Although we collected data on hospital admissions and medical reimbursements, no
information was obtained on many of the cases, suggesting that such records are
incomplete, or that individuals choose to be treated away from their normal place of
employment. The records confirmed an increase in the utilization of health care by those
who died, and we have added an allowance of $200 for the incremental health costs
associated with AIDS. Total costs were approximately 3.6 percent of the current payroll
for these classes of professionals in these institutions.
We were we not able to quantify overtime payments or loss of the productivity as a result
of absenteeism and illness. In addition, there is undoubtedly some HIV/AIDS related
absenteeism included in the comparisons. For these reasons, our results underestimate
the total cost of HIV in healthcare workers.

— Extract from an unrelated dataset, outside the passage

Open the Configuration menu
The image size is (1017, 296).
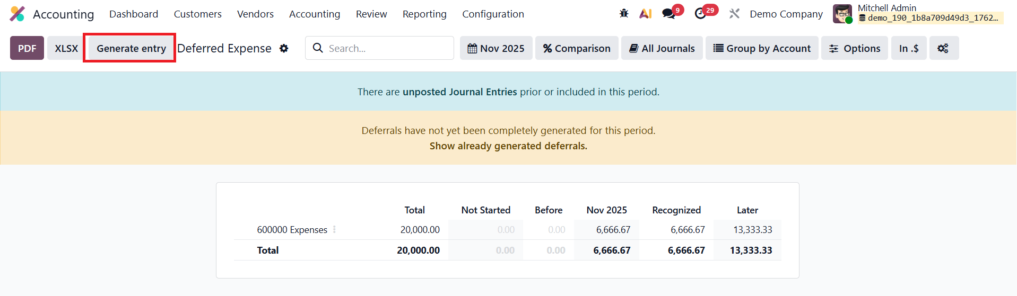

Perhaps the most disturbing finding is the cumulative impact that these death rates have
on trained health cadres. For doctors, mortality is not the largest reason for attrition from
the work force, nor the most important factor contributing to the high-observed vacancy
rates. But for clinical officers and nurses, death is the largest single reason for loss. The
average age at death for all health professionals was 37.7 years. Clinical officers die with
57 percent of their normal career remaining; nurses die halfway through the normal career. The current output of clinical officers would have to increase by 80 percent to offset observed AIDS mortality. Graduating classes of nurses would have to expand by a
50 percent to offset current mortality.
HIV prevention, though essential, will not reduce the number of existing infections in
health professionals. Expanding the output of training classes is a longer-term solution; it
will be several years before higher training quotas can offset increasing vacancy rates. In
the short- to medium-term, the most effective way to reduce attrition and vacancies
among nurses and clinical officers is through the effective treatment of AIDS. If
effective antiretroviral treatment is provided, it should be possible to increase the
productive life span of HIV positive professionals by five years or more. If such
treatment costs $500 per person per year, the costs (that we have been able to document)
incurred with each death will purchase six to eight years of antiretroviral therapy. If all
professionals who need antiretroviral therapy were to receive it in a timely fashion,
vacancy rates at the end of five years should be 10 percent to 15 percent lower than they
would be in the absence of such treatment.